Mr Johnson's paternal great-great-grandfather, Haci Ahmet Riza Efendi, was born there in 1813 and the house he lived in is still standing.
The family members were known as the "Sarioglangiller" which roughly translate as "of the family of the blond boy," Mr Karaagac said, though it was not known if Mr Johnson inherited his blond hair from his Turkish ancestry.
Mr Johnson is usually associated with the British upper middle class because of his family's wealth and his education at the exclusive schools Eton and Oxford.
But he has been known to bring up his Turkish roots whenever challenged about his ability to understand modern Britain's multiethnic, multicultural nature.
During a Conservative Party leadership debate in June, he defended himself against accusations of Islamophobia.

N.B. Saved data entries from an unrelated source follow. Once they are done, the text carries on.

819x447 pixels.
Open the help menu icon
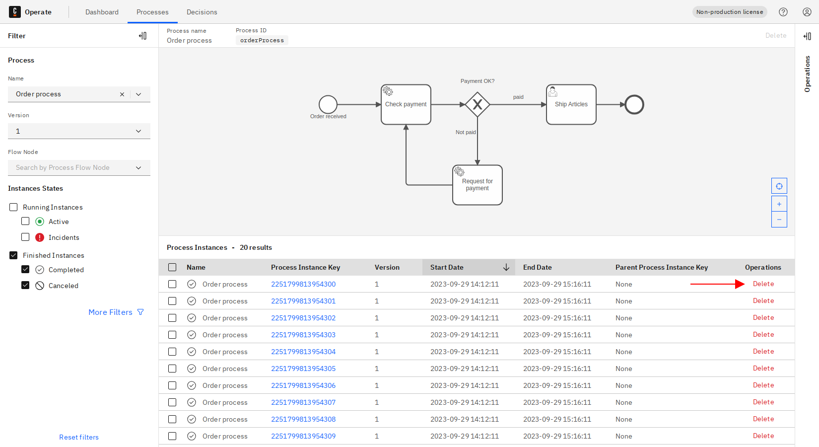(783, 12)
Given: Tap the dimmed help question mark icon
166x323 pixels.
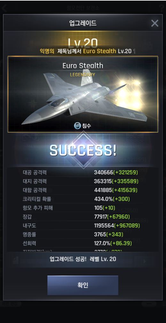Looking at the screenshot, I should 162,8.
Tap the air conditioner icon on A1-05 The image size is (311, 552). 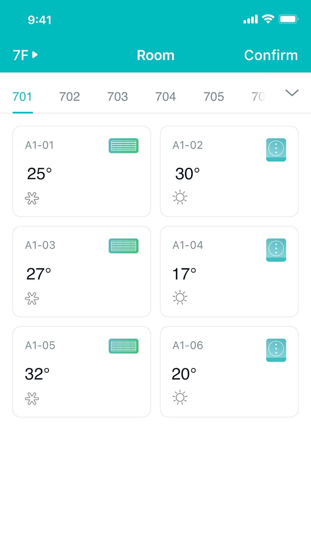123,346
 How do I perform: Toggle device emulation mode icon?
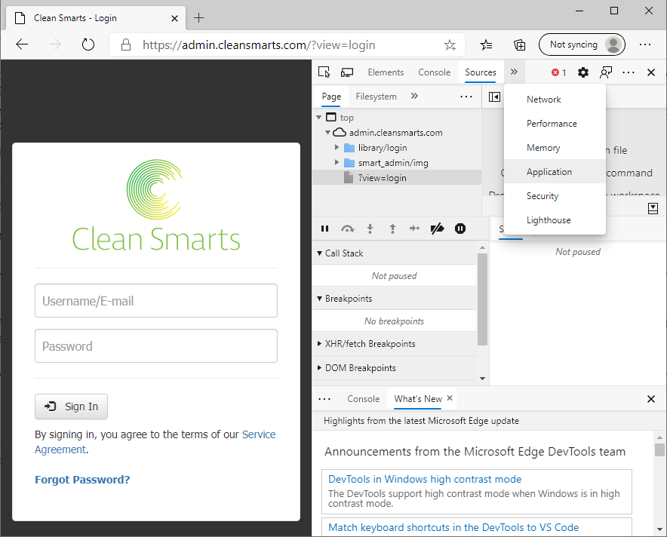click(347, 72)
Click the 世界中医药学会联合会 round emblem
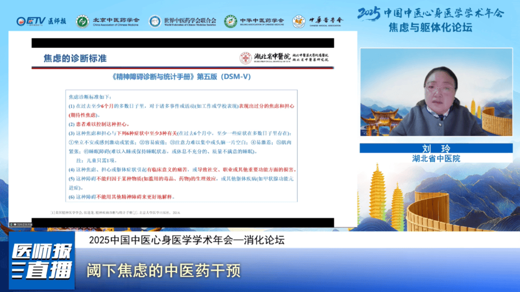The image size is (520, 292). pos(155,21)
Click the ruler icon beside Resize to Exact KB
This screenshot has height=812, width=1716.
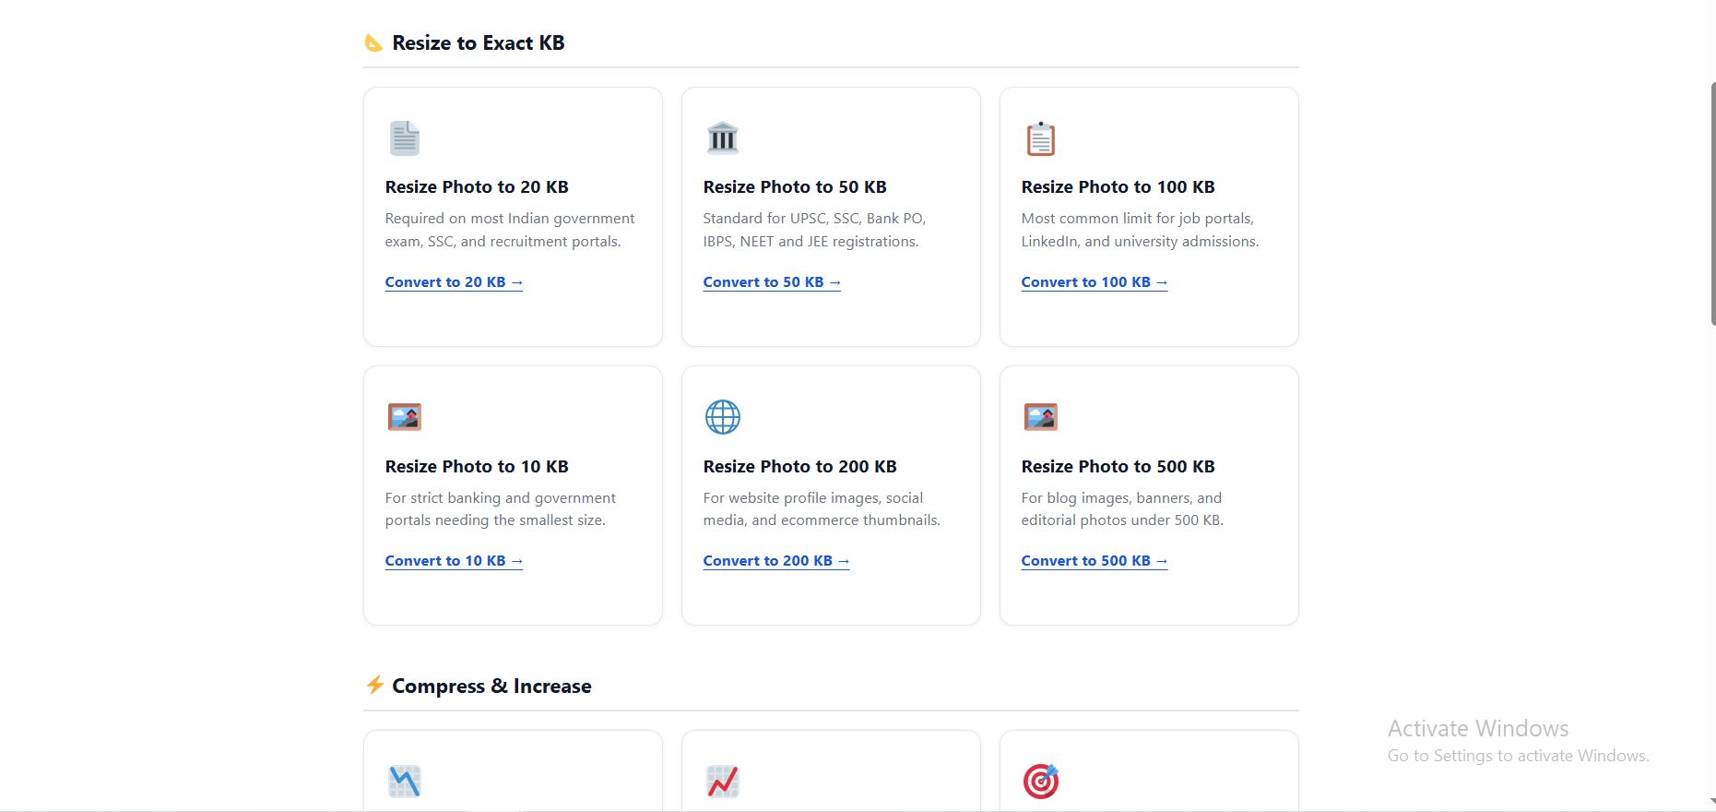(x=373, y=43)
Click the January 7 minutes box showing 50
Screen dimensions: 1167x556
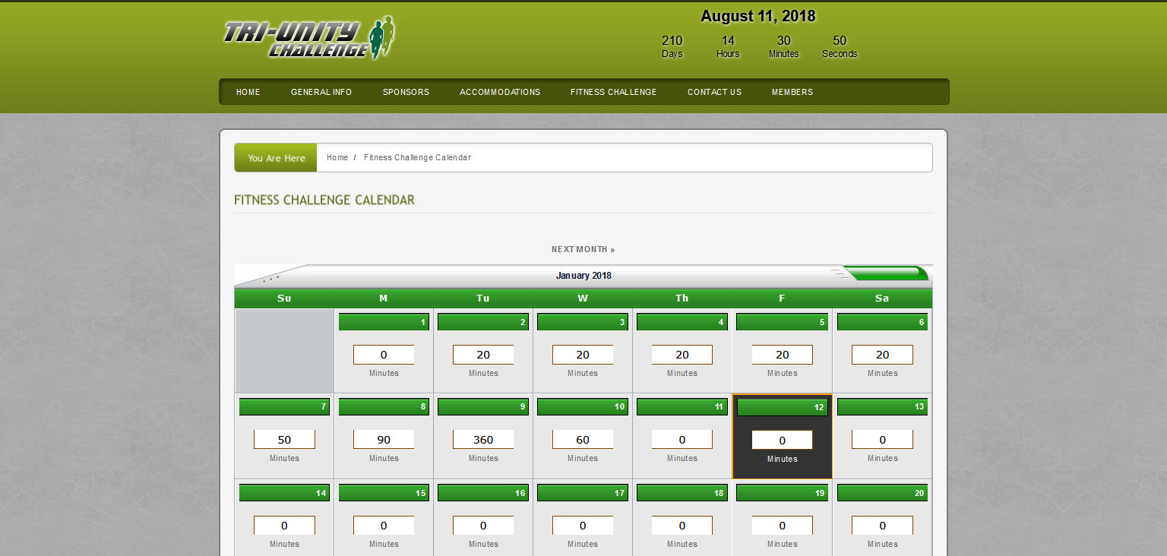point(284,440)
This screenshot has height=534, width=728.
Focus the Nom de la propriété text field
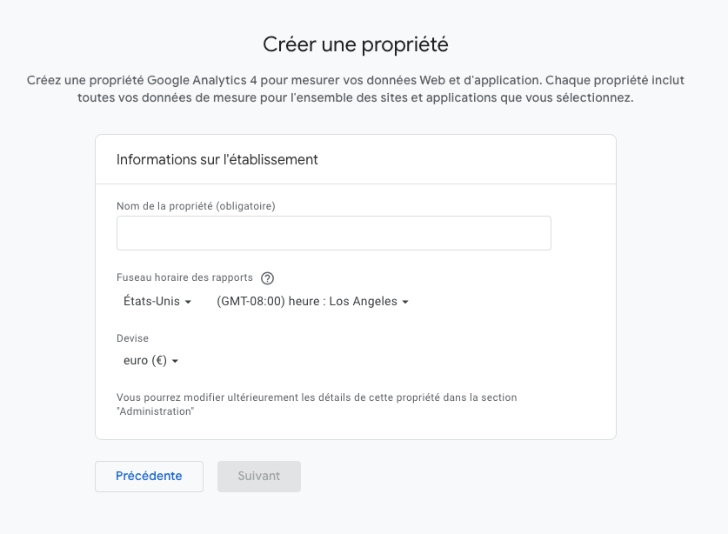point(333,233)
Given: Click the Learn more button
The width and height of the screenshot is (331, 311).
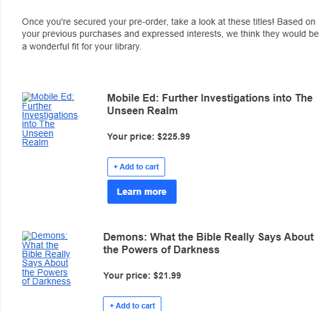Looking at the screenshot, I should coord(142,192).
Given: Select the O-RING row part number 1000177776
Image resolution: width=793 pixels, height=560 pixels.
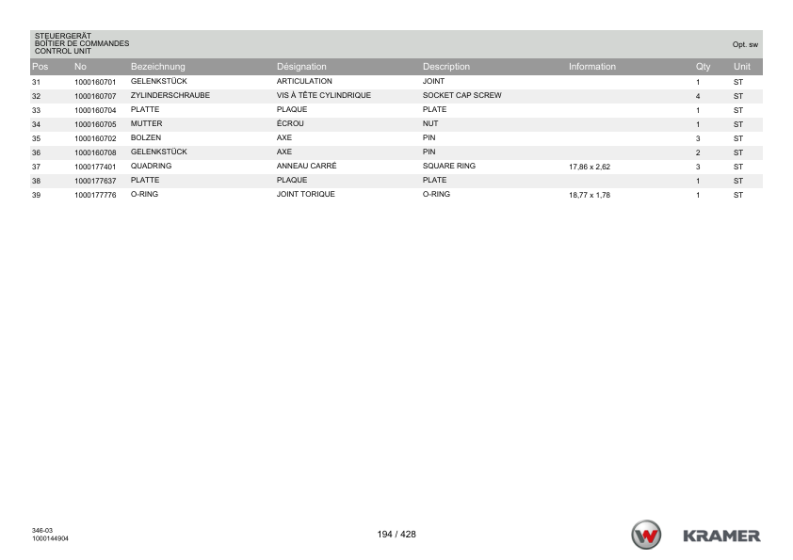Looking at the screenshot, I should click(94, 195).
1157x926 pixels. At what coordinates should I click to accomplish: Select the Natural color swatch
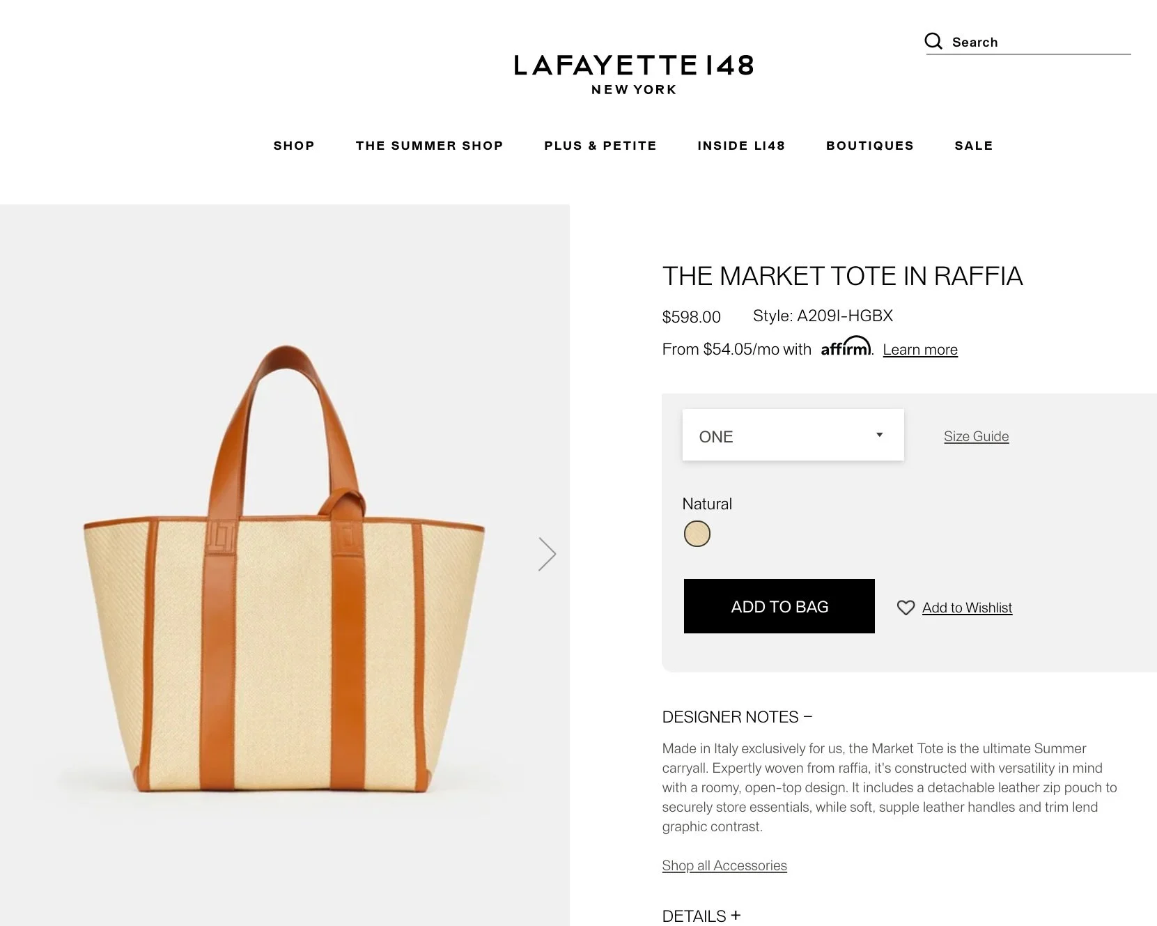pyautogui.click(x=697, y=534)
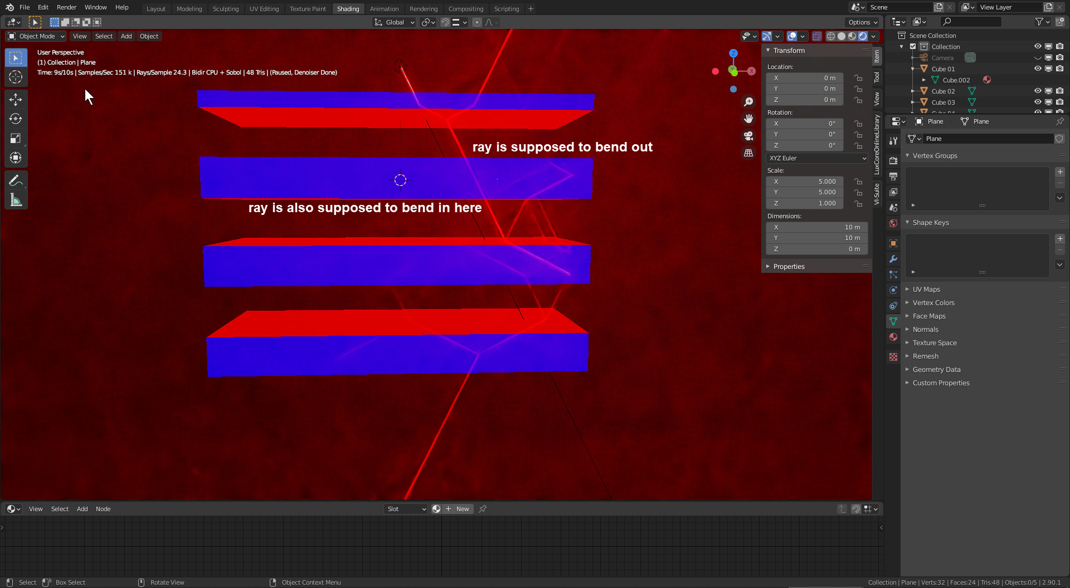Select the Rotate tool

point(16,119)
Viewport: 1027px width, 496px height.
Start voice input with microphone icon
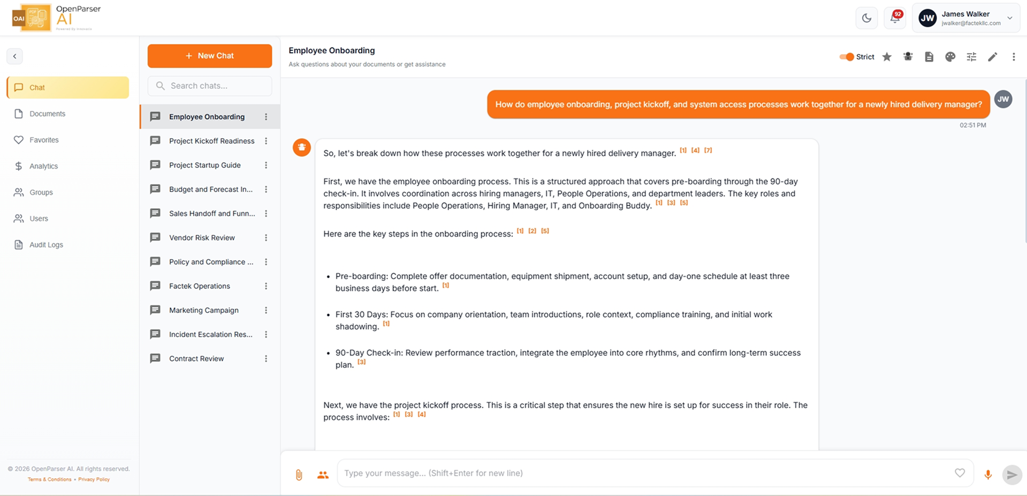point(988,475)
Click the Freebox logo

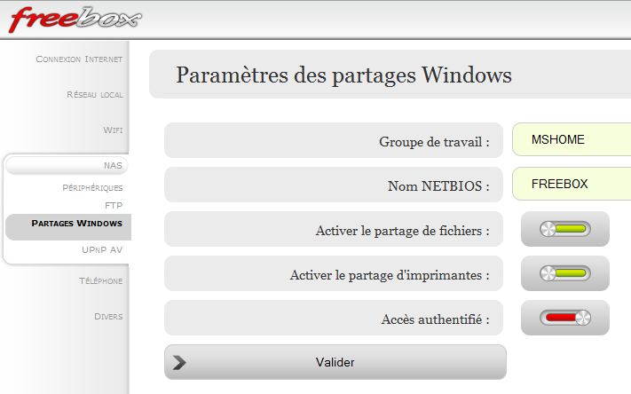75,20
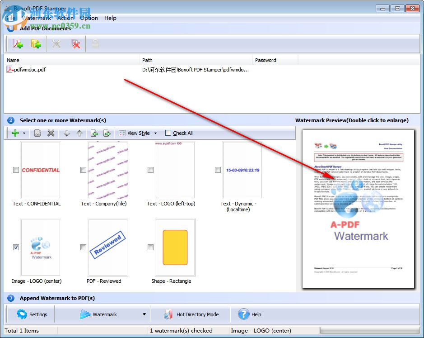Open the Option menu
Image resolution: width=424 pixels, height=338 pixels.
89,18
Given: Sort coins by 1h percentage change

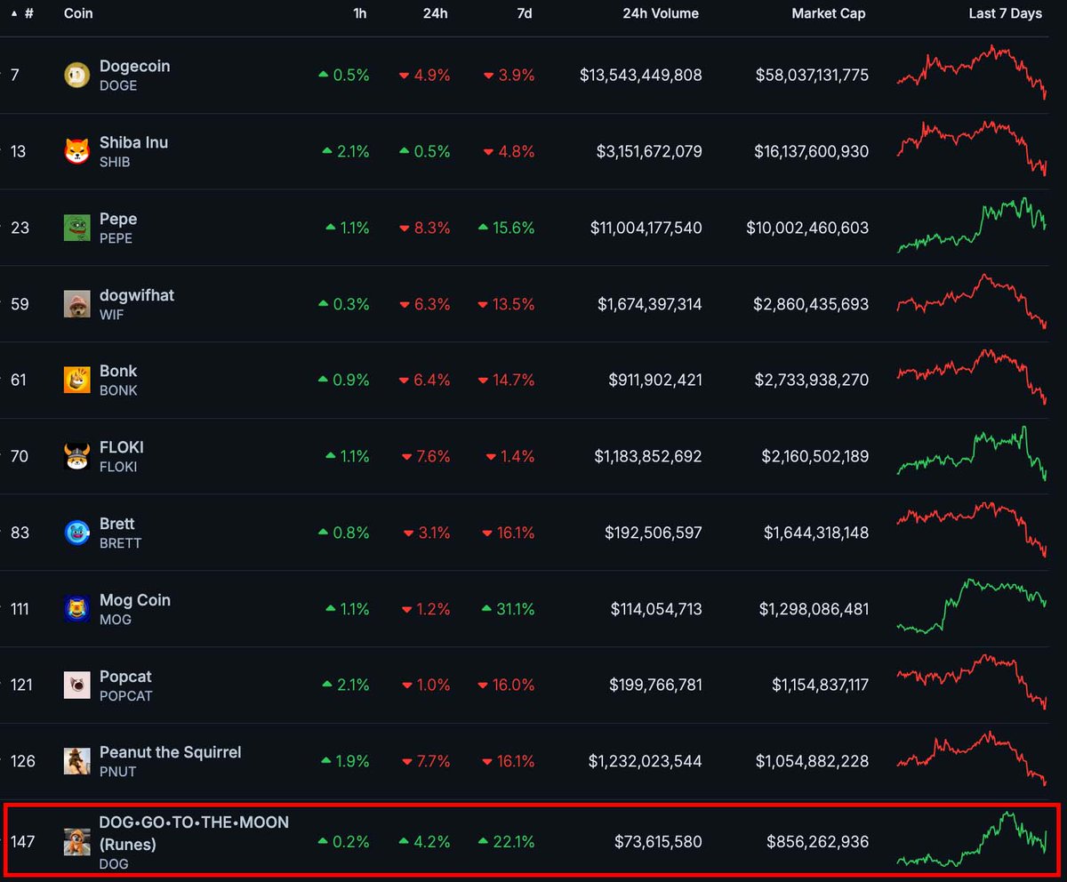Looking at the screenshot, I should (x=359, y=13).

"When my Muslim great-grandfather came to this country in fear of his life in 1912, he did so because he knew it was a place that was a beacon of generosity and openness and a willingness to welcome people from around the world," Mr Johnson said.
"I think my Muslim great-grandfather would have been astonished to have found that his great-grandson had become foreign secretary. But he would have been very proud and I think it would be a tribute to this country."
Mr Johnson explored his Turkish roots in a 2008 episode of the BBC genealogy program Who Do You Think You Are?
When he visited Turkey as foreign minister in 2016, Mr Johnson told journalists that his family was from Kalfat.